DOCUMENT SECTION.
Increasingly various Chinese sources have been going on about their dollar woes. A year ago it was just an academic. Freedom of expression is a limited commodity in totalitarian China, so if you see an academic coming out making statements critical of China’s trading partner you can probably surmise that that message is coming from higher up’s in China’s chain of command. Having a lesser known academic figure make the statement was a way to distance the criticism from the official channels.
But that kind of subtle criticism didn’t seem to have made much of an impact. In fact, we spent the next year attempting to solve every round of bad news by borrowing or printing more money. Last month, the Premier himself said that he was concerned about the value of his country’s investment in the US Dollar. No longer relying in mere academic to hurl criticism, the Chinese wanted us to know on no uncertain terms that they were starting to get a little peeved. We responded to that proclamation by having Helicopter Ben print up $200 Billion or so and start buying US Treasuries- the highest form of inflationary money printing there is.
Now, China’s pissed. “How pissed?” you ask. So pissed that their central bank just came out and called for a new reserve currency. Having the central bank of your major trading partner and holder of close to $2 trillion in your country’s debt come out and call for a new currency to replace yours is not usually considered a good sign. It’s a bit like taking a woman out on a date and having her say that she would very much like to have children someday… with someone who is almost completely unlike you. Rocky times are clearly ahead for this relationship.
But you wouldn’t know that by looking at the US Stock market. Both the Dow and the NASDAQ were up 6.8% today. Gold fell around $20 or so as traders decided there was no need for that silly old metal anymore. The reason given for all this confidence in the stock market? Obama and Geithner unveiled a new plan to sell off “toxic” assets. The plan that caused such confidence? Loan out government money to people who wanted to buy the loans that nobody otherwise wanted. The traditional way to liquidate inventory that nobody wants at the current price is simply to cut the price until you find a buyer, but that seems horribly old fashioned. Instead, let’s just create money to give people easy financing so that they might take these assets at the current price. But if the government’s going to do that, why doesn’t it just buy the assets straight out. You know, just like they said they were going to do last October.

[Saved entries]
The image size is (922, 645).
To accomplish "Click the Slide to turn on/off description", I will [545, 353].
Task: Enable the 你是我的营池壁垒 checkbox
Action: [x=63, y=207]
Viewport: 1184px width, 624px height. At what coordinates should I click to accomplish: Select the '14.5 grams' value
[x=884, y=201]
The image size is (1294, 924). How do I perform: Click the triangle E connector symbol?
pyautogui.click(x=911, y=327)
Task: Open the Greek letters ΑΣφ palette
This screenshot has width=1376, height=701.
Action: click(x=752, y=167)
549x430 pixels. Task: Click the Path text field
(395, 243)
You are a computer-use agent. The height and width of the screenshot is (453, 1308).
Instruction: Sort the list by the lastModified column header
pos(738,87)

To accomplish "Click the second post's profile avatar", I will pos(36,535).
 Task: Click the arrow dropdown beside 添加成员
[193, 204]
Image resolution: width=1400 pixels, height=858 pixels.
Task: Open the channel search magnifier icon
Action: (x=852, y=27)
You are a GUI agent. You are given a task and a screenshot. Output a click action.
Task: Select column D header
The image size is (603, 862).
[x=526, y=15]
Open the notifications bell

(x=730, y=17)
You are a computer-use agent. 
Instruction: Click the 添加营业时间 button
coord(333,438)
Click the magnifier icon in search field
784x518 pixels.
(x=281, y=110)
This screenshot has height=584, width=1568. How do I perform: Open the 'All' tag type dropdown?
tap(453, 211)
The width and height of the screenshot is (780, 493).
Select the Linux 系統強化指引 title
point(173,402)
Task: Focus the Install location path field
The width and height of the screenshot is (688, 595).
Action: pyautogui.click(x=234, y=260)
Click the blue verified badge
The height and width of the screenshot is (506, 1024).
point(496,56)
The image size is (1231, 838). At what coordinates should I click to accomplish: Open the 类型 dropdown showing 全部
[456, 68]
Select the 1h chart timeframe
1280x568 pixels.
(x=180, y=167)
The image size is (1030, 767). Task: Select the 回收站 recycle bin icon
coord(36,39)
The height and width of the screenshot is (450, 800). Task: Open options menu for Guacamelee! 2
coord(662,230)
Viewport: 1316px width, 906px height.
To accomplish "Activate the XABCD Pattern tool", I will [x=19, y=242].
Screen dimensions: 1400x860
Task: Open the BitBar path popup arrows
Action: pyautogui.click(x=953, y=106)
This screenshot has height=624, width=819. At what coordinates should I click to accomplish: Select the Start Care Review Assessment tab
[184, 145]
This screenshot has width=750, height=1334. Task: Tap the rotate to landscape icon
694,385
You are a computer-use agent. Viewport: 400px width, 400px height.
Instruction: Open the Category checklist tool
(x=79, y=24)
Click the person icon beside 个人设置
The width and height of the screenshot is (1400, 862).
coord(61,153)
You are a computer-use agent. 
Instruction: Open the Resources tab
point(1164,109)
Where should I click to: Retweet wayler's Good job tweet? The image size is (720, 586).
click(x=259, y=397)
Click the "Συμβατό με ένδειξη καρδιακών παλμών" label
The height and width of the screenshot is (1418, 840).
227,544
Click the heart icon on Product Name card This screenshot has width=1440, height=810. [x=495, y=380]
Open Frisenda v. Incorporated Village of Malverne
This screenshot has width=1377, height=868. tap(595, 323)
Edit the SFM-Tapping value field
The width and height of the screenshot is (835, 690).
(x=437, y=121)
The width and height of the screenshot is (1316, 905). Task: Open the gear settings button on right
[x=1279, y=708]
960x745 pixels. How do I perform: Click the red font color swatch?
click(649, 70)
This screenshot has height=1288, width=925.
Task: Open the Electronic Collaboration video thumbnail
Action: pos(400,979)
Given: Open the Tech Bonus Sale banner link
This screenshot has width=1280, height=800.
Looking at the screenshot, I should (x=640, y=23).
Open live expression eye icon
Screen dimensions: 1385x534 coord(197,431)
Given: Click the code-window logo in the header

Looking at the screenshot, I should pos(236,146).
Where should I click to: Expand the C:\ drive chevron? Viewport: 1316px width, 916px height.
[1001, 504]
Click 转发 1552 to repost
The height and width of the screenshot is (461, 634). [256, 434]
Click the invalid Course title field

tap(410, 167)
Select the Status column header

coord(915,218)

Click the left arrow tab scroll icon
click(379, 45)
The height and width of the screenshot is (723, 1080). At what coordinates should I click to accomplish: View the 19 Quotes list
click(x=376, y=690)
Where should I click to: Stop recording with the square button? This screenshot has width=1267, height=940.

WORK INSTRUCTIONS. In the piece about China and the US dollar above, what did China's central bank call for?

YOUR RESPONSE. A new reserve currency.